Si los noventa fueron la última década –hasta la presente– en que el futuro acechaba en el umbral, su punto más alto –lo más noventas de los noventa durante los noventa, no en los parques temáticos noventeros que se extienden ahora por la cultura pop y su re-territorialización capitalista– fue Lost Highway, con su retrocausalidad templeja y su weird desencadenado.

A partir de ahí operó el contagio.

A partir de ahí la weirdificación.

 

 

[7.0]

Una teoría-ficción para el futuro, una hiperstición del relato de nuestros tiempos: David Lynch creó el mundo en que habitamos hoy y murió al atisbar sus primeras catástrofes, como Moisés ante la Tierra Prometida o la Tierra de Pesadilla, su California, su Hollywood de los sueños, consumida por el fuego.

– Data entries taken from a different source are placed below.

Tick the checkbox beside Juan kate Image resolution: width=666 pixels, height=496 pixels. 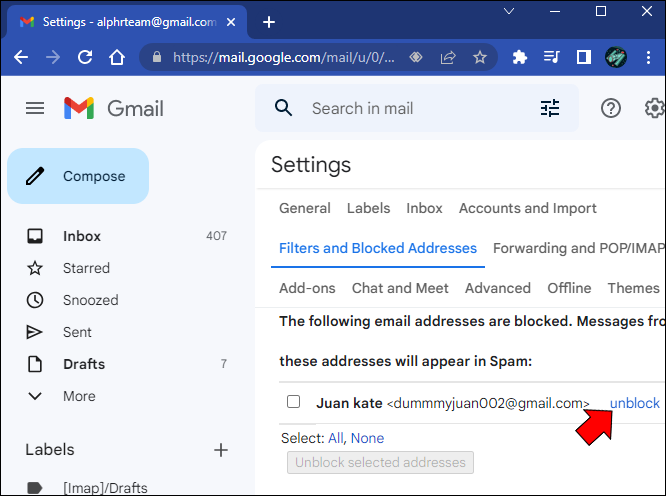click(293, 401)
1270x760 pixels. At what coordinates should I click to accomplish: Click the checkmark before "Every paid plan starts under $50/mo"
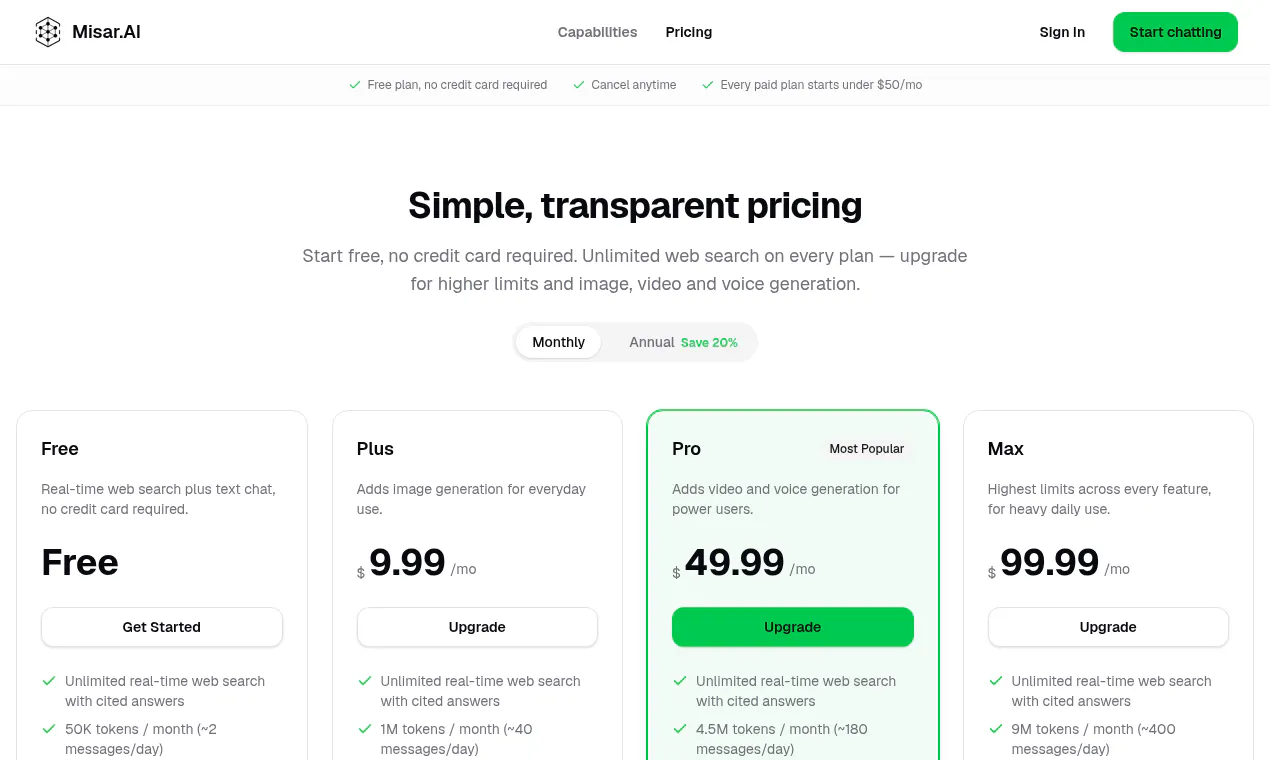coord(708,85)
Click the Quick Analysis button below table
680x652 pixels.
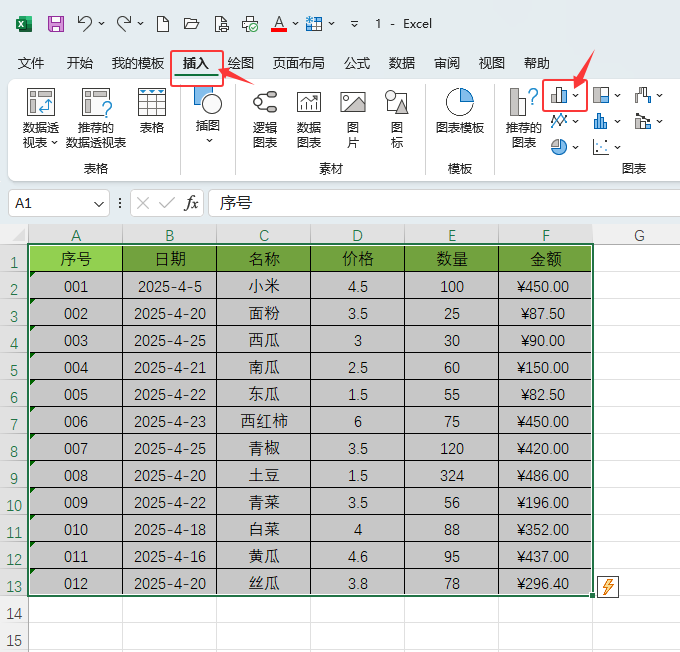[607, 586]
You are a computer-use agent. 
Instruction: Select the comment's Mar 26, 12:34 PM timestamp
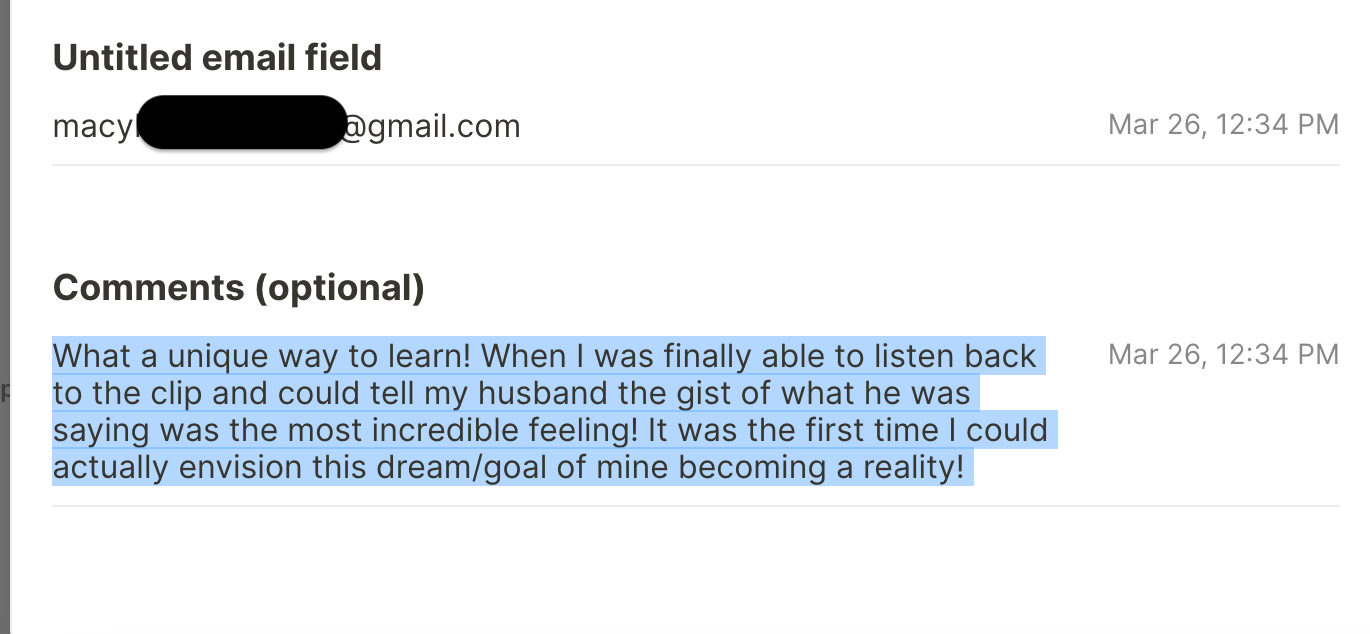point(1222,354)
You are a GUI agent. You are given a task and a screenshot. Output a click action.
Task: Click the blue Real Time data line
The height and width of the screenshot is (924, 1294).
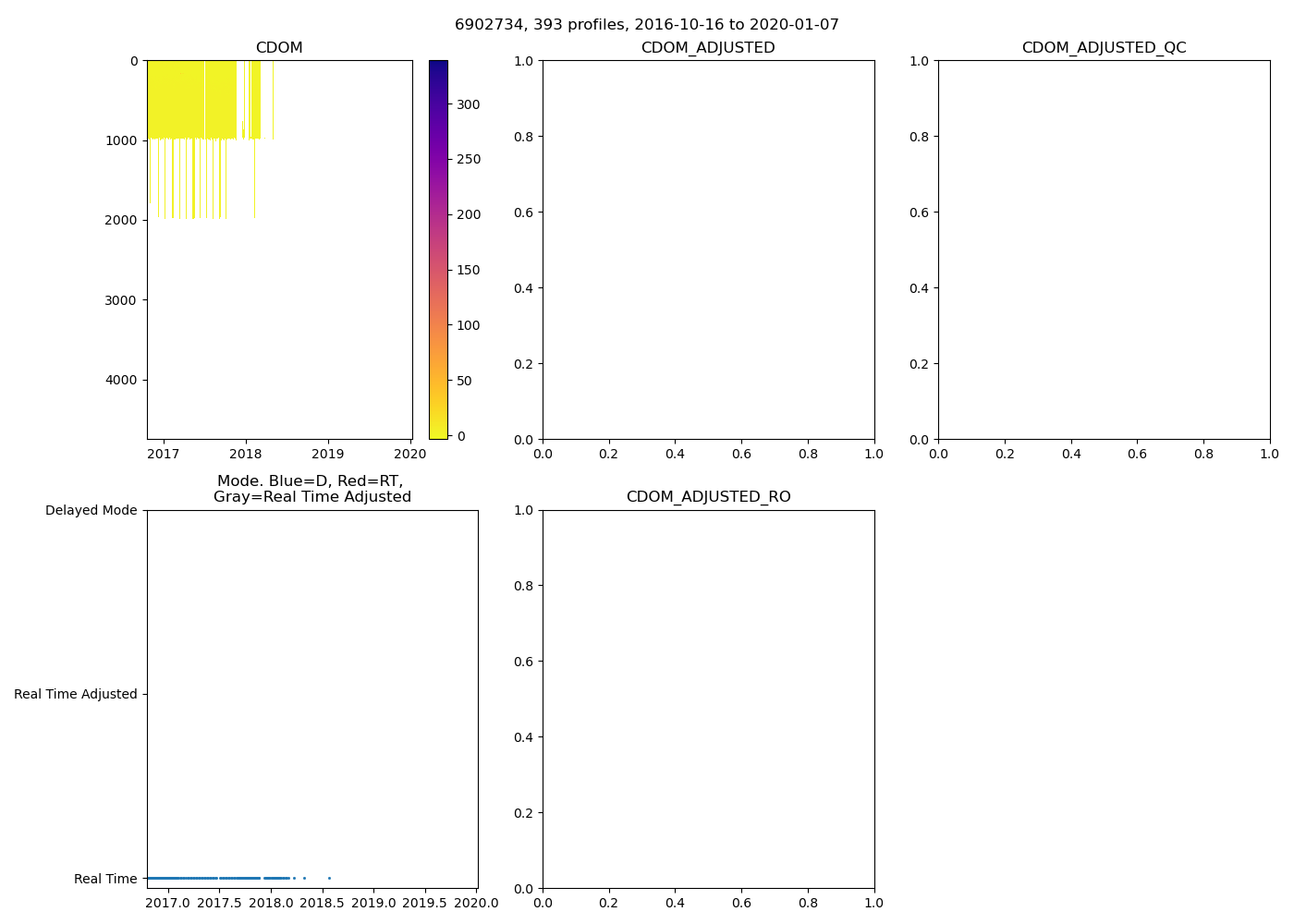coord(185,878)
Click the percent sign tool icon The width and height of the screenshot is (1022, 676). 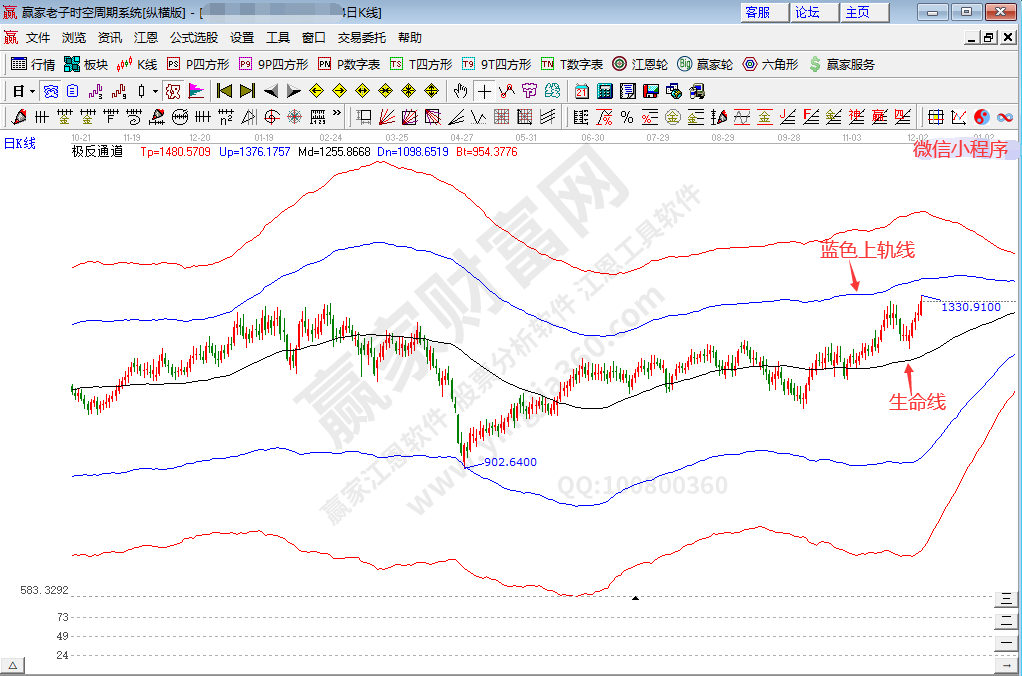click(x=627, y=117)
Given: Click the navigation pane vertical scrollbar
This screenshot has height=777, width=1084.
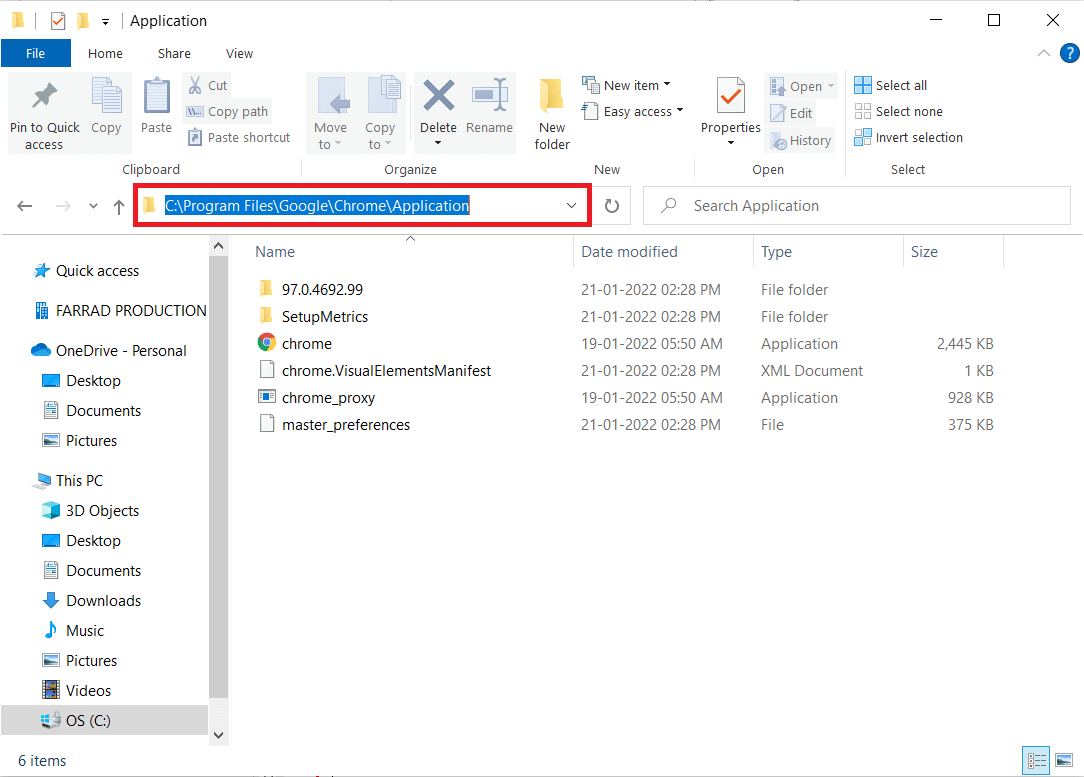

Fire, walk with me.

Nos lo había empezado a sugerir años atrás, en Blue Velvet Eraserhead: toda su carrera nos enseñó, en definitiva, que la única manera de salir de la pesadilla es atravesando su núcleo terrible. «La historia», dijo Stephen Dedalus, «es una pesadilla de la que me quiero despertar» (y luego Joyce, el creador de Stephen, llevaría la idea a su extremo en Finnegans Wake, donde la que sueña es la historia y nosotros, más que escapar de la pesadilla, nos fundimos en la aliteración epitelial del sueño); «somos como el soñador que sueña y vive dentro de su sueño», se lee en los Upanishads y repitió David Lynch. No hay escape de la pesadilla, entonces, porque es la sustancia que nos conforma. Solo podemos, como el protagonista de The Drowned World, avanzar hacia su corazón en llamas.